0.8 Groningen Data Set¶

Location: Netherlands (gas production field)
Duration: 4 months (119 days): 2018-01-01 to 2018-04-30
Network: 67 stations (Figure 12), 3 components each (HH1, HH2, HHZ) = 201 channels. (Station G294 not used for detection due to short duration)
Sampling rate: 20 Hz (already downsampled)
Provided by: Zack Spica (Stanford Geophysics)

ex_param_6

Figure 12: Groningen map provided by Zack Spica: 67 stations (black, red triangles) used for FAST detection, and locations of known catalog events (blue circles).

0.8.1 Preprocessing¶

Output continuous data duration: different stations used for detection have different durations and time gaps (need to modify paths in get_continuous_data_times.py):

~/FAST/utils/preprocess/$ ../../parameters/preprocess/Groningen/continuous_data_times_Groningen.sh

groningen_visual

Figure 13: Duration of Groningen continuous data at 67 stations (change colors with each station), 3 components each.
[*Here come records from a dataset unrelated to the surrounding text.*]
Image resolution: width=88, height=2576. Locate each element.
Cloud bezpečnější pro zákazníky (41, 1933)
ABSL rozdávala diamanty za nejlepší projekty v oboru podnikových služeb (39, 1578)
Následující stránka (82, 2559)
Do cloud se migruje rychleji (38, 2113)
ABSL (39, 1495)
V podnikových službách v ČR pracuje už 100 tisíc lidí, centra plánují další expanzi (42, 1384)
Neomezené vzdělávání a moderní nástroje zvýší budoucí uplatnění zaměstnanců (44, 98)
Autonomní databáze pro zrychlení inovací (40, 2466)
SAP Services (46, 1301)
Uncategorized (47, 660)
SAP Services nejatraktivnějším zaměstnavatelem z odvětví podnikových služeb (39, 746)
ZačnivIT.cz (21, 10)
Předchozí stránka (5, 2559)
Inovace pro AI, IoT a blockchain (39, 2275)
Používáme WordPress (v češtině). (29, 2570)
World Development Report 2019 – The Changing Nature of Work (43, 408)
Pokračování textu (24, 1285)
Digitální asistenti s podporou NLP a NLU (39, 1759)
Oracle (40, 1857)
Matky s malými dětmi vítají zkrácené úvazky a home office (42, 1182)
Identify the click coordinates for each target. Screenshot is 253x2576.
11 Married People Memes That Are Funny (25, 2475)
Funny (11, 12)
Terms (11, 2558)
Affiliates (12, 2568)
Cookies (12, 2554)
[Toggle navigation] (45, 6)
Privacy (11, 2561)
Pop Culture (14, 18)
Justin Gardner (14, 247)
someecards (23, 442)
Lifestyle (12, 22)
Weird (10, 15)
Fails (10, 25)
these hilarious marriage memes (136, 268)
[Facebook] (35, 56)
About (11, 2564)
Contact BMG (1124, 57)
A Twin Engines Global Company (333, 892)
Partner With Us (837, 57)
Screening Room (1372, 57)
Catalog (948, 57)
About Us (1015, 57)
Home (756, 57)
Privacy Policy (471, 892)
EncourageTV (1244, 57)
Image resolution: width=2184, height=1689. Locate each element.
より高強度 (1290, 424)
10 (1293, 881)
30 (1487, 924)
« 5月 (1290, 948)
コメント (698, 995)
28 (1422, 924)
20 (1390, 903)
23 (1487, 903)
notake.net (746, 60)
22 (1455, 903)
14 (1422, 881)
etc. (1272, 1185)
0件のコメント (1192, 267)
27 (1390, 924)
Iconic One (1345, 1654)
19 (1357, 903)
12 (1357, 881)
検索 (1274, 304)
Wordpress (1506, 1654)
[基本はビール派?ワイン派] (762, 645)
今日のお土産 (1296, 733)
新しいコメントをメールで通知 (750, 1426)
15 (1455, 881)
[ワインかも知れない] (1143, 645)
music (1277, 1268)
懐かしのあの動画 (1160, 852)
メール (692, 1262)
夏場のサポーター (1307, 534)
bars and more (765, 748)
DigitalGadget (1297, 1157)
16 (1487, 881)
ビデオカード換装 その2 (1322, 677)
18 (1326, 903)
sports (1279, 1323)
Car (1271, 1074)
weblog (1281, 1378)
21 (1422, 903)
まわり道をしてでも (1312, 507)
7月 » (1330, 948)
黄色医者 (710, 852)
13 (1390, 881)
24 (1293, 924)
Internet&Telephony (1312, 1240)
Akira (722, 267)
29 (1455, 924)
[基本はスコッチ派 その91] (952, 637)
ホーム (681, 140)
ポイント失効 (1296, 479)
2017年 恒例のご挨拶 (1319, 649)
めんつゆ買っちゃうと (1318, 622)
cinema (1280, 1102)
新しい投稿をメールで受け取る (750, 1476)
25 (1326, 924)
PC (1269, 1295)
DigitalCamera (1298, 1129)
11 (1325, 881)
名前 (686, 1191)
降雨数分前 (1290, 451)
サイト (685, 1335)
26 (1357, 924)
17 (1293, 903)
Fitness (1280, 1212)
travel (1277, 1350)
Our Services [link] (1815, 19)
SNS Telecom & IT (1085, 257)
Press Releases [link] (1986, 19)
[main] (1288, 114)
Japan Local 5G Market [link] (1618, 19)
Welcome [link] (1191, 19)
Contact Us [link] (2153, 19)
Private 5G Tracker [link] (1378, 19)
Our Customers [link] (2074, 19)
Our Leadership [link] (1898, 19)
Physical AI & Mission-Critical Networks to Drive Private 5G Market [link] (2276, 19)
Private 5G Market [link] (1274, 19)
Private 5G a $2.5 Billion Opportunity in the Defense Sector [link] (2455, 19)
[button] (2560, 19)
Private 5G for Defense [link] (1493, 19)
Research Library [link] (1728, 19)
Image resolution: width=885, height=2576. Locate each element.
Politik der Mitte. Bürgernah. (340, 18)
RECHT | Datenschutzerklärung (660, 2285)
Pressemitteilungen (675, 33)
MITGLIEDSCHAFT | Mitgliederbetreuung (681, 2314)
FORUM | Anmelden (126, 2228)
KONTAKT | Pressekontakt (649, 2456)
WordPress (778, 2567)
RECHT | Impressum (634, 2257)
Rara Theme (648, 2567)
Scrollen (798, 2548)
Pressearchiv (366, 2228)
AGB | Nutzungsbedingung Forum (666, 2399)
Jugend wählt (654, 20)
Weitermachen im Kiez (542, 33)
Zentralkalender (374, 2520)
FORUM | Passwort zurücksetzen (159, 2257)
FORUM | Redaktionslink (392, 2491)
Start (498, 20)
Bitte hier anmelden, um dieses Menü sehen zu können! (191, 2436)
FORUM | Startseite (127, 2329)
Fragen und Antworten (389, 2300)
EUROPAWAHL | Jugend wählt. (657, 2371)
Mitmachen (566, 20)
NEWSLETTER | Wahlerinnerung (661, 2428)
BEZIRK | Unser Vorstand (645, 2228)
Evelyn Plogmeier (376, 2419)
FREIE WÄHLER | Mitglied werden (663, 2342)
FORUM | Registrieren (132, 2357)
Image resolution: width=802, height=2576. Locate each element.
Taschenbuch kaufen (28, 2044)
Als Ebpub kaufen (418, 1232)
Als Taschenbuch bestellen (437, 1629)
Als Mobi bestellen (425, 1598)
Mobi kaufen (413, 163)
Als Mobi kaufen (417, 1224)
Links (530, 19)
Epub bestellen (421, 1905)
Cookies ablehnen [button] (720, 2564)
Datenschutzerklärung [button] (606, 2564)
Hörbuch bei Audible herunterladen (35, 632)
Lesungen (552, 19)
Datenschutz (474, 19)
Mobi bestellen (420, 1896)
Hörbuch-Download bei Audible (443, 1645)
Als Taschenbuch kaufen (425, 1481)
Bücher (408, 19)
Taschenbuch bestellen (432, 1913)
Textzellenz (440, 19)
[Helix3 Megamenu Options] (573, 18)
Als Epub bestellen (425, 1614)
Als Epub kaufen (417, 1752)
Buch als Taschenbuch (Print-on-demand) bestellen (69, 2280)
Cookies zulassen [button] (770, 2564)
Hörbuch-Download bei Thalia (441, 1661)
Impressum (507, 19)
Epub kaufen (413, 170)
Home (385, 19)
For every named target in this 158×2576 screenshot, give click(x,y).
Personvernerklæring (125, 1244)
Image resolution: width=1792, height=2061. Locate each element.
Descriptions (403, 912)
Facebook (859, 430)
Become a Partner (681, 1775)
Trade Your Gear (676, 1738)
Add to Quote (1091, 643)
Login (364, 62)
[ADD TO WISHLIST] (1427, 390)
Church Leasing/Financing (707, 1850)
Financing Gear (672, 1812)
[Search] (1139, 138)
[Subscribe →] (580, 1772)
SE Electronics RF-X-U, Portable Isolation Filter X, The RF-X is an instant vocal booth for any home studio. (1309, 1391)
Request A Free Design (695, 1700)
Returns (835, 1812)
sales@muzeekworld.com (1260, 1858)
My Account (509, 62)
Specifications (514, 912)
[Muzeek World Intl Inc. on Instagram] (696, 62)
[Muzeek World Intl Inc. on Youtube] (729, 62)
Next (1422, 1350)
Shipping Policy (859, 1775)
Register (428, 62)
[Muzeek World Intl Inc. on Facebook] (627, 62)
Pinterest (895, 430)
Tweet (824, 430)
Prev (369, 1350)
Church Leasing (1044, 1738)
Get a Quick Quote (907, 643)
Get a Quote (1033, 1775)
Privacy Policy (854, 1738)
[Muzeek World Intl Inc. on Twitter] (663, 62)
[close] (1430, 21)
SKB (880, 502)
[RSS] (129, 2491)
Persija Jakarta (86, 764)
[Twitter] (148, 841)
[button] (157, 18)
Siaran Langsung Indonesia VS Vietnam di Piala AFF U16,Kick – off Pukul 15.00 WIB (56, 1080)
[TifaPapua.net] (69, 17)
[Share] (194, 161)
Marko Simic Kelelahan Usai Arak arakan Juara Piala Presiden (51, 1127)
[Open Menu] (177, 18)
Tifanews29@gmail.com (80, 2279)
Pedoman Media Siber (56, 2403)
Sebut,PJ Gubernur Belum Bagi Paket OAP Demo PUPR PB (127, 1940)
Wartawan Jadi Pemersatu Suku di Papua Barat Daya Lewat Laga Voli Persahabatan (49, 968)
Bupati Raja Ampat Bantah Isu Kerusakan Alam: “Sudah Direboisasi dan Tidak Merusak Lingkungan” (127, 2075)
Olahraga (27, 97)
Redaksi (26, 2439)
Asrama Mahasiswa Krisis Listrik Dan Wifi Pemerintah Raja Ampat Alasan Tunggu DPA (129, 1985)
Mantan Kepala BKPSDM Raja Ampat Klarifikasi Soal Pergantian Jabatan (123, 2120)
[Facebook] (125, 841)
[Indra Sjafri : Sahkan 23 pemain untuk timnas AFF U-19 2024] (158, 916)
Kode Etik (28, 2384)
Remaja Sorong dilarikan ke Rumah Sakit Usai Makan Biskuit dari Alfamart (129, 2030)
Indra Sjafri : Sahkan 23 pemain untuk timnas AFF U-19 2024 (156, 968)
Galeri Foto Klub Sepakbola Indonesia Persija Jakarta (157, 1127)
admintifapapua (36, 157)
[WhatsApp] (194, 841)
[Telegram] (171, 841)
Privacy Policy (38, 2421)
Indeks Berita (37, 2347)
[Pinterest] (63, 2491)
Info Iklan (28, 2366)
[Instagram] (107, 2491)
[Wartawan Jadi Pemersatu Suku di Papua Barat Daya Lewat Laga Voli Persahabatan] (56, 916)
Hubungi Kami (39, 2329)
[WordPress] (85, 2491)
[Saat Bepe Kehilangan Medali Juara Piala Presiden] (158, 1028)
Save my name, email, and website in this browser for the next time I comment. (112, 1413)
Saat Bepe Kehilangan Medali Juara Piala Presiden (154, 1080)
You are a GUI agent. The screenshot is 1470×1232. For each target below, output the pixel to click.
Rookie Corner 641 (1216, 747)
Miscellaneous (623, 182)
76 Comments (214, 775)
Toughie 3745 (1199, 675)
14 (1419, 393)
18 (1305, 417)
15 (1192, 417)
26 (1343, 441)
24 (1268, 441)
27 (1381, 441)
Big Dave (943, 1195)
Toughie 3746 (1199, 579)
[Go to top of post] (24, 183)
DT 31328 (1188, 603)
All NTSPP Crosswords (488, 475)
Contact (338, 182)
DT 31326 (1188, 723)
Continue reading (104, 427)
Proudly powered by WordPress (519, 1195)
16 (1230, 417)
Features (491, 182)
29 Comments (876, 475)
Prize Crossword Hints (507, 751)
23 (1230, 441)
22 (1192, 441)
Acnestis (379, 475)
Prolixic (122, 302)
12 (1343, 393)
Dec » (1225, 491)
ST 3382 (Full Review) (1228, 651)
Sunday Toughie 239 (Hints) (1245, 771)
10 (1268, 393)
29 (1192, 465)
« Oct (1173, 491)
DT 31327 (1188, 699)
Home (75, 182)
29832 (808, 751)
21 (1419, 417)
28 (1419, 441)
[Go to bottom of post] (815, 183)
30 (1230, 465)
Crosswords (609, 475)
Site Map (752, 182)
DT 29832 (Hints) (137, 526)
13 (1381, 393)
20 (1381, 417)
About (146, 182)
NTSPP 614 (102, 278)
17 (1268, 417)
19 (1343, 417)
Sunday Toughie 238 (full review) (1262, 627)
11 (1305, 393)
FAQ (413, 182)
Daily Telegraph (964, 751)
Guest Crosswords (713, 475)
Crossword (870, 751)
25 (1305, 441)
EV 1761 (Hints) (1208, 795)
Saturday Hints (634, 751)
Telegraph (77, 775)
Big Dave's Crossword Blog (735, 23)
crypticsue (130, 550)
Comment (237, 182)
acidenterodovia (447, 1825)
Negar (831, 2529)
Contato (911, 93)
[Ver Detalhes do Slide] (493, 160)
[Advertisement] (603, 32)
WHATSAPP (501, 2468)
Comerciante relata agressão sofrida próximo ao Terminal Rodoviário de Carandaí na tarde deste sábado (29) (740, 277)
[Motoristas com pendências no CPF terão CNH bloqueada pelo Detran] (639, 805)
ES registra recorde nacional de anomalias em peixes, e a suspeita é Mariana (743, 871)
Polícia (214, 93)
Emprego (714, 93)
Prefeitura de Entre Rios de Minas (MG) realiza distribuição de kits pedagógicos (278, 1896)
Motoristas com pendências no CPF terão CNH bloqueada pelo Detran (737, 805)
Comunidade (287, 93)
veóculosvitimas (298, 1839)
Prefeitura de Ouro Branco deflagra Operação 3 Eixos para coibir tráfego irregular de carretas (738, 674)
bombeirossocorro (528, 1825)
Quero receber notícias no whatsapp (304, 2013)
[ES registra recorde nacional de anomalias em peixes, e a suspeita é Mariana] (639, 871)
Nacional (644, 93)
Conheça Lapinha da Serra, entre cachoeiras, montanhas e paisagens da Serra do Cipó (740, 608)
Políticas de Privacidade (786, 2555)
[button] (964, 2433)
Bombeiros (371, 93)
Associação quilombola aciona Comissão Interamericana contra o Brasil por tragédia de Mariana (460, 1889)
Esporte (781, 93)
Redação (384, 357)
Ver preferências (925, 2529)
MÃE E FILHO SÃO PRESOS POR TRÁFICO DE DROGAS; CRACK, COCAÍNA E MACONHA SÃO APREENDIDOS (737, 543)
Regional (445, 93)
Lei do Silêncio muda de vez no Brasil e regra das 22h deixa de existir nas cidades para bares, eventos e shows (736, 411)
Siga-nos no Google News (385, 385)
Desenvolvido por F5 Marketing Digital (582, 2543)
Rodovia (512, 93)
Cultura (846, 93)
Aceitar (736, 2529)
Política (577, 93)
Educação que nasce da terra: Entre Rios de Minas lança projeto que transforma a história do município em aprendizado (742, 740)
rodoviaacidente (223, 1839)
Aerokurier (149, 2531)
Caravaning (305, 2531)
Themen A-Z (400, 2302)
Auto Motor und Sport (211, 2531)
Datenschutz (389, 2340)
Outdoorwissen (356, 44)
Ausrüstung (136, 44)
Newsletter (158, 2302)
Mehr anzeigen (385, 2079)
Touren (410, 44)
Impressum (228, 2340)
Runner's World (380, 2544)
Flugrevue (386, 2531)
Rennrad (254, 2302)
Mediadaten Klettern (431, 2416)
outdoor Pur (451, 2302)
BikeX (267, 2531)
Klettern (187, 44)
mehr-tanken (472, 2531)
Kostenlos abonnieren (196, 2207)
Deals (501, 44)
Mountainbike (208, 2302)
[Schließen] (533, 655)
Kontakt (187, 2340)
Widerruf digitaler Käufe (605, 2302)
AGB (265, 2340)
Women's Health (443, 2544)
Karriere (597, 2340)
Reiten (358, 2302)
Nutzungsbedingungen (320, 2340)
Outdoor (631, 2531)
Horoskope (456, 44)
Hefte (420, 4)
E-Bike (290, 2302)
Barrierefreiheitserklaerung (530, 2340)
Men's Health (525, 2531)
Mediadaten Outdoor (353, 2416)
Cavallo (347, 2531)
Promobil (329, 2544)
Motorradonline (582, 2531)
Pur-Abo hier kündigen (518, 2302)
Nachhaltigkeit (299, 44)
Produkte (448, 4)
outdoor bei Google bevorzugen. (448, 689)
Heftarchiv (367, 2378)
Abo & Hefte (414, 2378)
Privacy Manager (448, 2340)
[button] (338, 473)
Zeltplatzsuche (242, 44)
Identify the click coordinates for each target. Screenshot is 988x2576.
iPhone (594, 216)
White sections indicate time gaps.

The output files in continuous_duration/ can be read into a custom script called plot_continuous_ duration_Groningen.py to plot the duration of available continuous data at each station and channel (Figure 13).

Confirmed no zero-filled time-gap sections of continuous data in all 201 channels (need to modify paths in fill_time_gaps_with_uncorrelated_noise.py):

~/FAST/utils/preprocess/$ python fill_time_gaps_with_uncorrelated_noise.py

Use original mseed data files.

Output sample spectrograms on each channel and station to determine bandpass filter range (need to modify paths in plot_sample_spectrograms.py):

~/FAST/utils/preprocess/$ ../../parameters/preprocess/Groningen/sample_spectrograms_Groningen.sh

Apply bandpass filter and decimate (need to modify paths in bandpass_filter_decimate.py):

~/FAST/utils/preprocess/$ ../../parameters/preprocess/Groningen/bandpass_filter_decimate_Groningen.sh

Based on sample spectrograms, filter 3-10 Hz for all 201 channels. No need to decimate, as sampling rate is already low at 20 Hz. Filtered continuous data files start with Deci1.bp3to10.*, which are input to the fingerprint step.

0.8.2 Fingerprint¶

Master script to create fingerprints on each channel, then generate global indices at the end:

~/FAST/fingerprint/$ ../parameters/fingerprint/Groningen/run_fp_Groningen.sh

Example script to generate fingerprints on one channel (HHZ) at one station (G014), called by the master script run_fp_Groningen.sh:

~/FAST/fingerprint/$ python gen_fp.py ../parameters/fingerprint/Groningen/fp_input_NL_G014_HHZ.json
    "fingerprint": {
       "sampling_rate": 20,
       "min_freq": 3.0,
       "max_freq": 10.0,
       "spec_length": 6.0,
       "spec_lag": 0.12,
       "fp_length": 64,
       "fp_lag": 10,
       "k_coef": 400,
       "nfreq": 32,
       "mad_sampling_rate": 0.05,
       "mad_sample_interval": 86400
    "data": {
       "station": "G014",
       "channel": "HHZ",
       "start_time": "18-01-01T00:00:00.0",
       "end_time": "18-04-30T00:00:00.0",
       "folder": "/lfs/1/ceyoon/TimeSeries/Groningen/data/waveformsG014/",

There are a total of 201 fp_input_NETWORK_STATION_CHANNEL.json fingerprint input files, one for each channel and station, all with the same input fingerprint parameters in Table S21.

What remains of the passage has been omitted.